There was a time when you and I didn’t exist. I am exactly 8989 days old today. That means that on day 8990 I didn’t exist. Or maybe I did, just as another form. I was a fetus inside my mother’s womb. If you go back approximately 270 days before then, I really didn’t exist as any form of human. There was nothing growing inside my mother that had a part of me in it. And I wasn’t necessarily inside my father as a sperm because men are constantly creating semen (something like 100 million per day?). Could you point to my exact sperm? The one that entered my mother’s egg? How far back do I have to keep going before I officially did not exist? I’m sure I could reach some point where everyone would agree that I did not exist, at least in this form.
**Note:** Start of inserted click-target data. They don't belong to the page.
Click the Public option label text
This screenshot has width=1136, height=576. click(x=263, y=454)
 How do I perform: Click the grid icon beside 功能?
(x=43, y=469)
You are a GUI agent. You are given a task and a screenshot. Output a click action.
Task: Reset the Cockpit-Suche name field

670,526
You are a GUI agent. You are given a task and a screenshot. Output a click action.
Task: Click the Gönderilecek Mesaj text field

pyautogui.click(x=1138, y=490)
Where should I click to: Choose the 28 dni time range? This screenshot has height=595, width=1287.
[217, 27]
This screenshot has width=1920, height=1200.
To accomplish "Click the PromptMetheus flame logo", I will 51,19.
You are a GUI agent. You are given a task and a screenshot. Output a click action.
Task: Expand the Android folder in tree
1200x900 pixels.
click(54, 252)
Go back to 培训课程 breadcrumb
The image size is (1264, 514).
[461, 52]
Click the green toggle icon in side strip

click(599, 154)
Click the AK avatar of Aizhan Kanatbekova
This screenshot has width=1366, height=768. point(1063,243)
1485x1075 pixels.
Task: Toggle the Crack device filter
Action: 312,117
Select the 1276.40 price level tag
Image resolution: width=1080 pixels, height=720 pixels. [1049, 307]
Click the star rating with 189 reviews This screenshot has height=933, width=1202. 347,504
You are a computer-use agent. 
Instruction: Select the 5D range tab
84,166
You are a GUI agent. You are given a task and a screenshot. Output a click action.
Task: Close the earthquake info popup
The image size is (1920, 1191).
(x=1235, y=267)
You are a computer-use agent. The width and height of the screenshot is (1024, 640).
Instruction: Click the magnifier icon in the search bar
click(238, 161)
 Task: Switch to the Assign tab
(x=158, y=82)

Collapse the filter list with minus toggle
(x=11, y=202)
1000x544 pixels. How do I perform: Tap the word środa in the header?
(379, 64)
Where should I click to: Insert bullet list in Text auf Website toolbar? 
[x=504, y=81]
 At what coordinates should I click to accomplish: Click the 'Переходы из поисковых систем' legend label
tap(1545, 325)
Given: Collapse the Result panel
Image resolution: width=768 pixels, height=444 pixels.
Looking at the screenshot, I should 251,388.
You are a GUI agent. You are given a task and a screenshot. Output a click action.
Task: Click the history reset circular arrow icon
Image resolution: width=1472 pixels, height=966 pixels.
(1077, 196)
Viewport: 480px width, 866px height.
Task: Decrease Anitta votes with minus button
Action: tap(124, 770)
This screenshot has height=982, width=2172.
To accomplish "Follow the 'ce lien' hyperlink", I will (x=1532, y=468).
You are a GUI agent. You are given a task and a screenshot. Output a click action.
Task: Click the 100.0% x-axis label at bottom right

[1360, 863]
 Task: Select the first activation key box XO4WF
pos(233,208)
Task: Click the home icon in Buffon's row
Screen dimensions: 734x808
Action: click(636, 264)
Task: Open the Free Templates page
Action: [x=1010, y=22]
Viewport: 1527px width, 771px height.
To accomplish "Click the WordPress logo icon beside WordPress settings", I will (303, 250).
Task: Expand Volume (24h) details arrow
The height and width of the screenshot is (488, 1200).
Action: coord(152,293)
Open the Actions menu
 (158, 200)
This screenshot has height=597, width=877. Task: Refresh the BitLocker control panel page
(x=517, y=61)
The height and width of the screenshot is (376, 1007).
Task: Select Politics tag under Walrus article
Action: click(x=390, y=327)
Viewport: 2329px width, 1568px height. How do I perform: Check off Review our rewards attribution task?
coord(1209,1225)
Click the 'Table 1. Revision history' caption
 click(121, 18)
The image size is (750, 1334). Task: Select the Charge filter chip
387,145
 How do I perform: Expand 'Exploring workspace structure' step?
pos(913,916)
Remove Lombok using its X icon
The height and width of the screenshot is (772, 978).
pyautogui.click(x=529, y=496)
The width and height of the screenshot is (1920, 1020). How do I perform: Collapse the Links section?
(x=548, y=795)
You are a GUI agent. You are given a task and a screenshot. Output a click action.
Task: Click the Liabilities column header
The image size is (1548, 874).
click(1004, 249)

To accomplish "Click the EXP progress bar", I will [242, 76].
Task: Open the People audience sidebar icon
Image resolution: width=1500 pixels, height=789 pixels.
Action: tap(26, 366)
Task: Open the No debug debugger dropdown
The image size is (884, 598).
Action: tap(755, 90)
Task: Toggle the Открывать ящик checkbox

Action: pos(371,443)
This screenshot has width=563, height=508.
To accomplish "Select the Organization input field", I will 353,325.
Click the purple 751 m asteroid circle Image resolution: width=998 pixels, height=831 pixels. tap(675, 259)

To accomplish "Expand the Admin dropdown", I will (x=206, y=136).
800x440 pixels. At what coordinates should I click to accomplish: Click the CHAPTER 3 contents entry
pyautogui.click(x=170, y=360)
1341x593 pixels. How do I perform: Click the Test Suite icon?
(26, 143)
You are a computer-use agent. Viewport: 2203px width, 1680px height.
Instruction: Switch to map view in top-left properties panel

Then, based on some act I had no influence over, I suddenly existed. The same is for you and everyone else, just at different points in time. We all didn’t exist, or at least existed as another form.
We call it reproduction in our reality. Reproduction keeps the sequence going. However, there will come a time when this form ends. We will all die, there is no escape. Even if you believe in some kind of afterlife you have to be in agreement with the fact that all human beings and life on this planet will eventually, come to an end. Our hearts will stop beating, our blood stop flowing and brains stop generating electricity. This form will end at some point for all of us. How do we know there will be something else? It may just lead back into the non-existence that we knew before we were born. It may become nothing. I can’t think of any good reason to suspect otherwise.
But it’s easy to logically deduce that nothing is inevitable, and this does nothing for the point of this post. I want to answer the questions of – Where did all of this come from? What is this? I am experiencing something. Although I can’t truly define what that something is, there is something here. I can also never be sure that what I am experiencing is real, but something is here. Sure this goes back to “cogito ergo sum” (I think, therefore I am) by Descartes 400 years ago (and Plato and Aristotle thousands of years ago), so the concept is nothing new. But attempting to experience the experience opens up a new realm. Something peculiar enters my reality. I am observing myself, observe myself. I feel like I am in control of my hands, typing this right now, but am I? It seems insane and perhaps pointless to assume otherwise, but it can’t be ruled out.
I think about thinking I am, therefore I am? I think I am thinking that I am thinking, therefore I might be? I am thinking I may be, therefore I may be? I am observing something, therefore something exists? I think I am observing something, which I do not fully understand, and I may not actually be, but because I am observing, or at least think I am observing something, therefore there is something here and I am experiencing it. Okay, it’s official, I really have lost my mind. And I’ve gone completely off track.
Even if we one day have some unfathomable cosmic tool that we can tap into, we’re still trying to extract information and information is something. Can we ever know if the answer is unknowable?
Maybe the problem is the question. Maybe we shouldn’t ask How Come? or Why? But what can we ask? Asking anything about nothing essentially destroys the concept of nothing. Maybe we will learn and grow as the millenniums pass, and we may come very close to understanding everything. But one sliver will still remain. One question will still bother whatever life exists billions of years from now. What the fuck is this and where did it come from?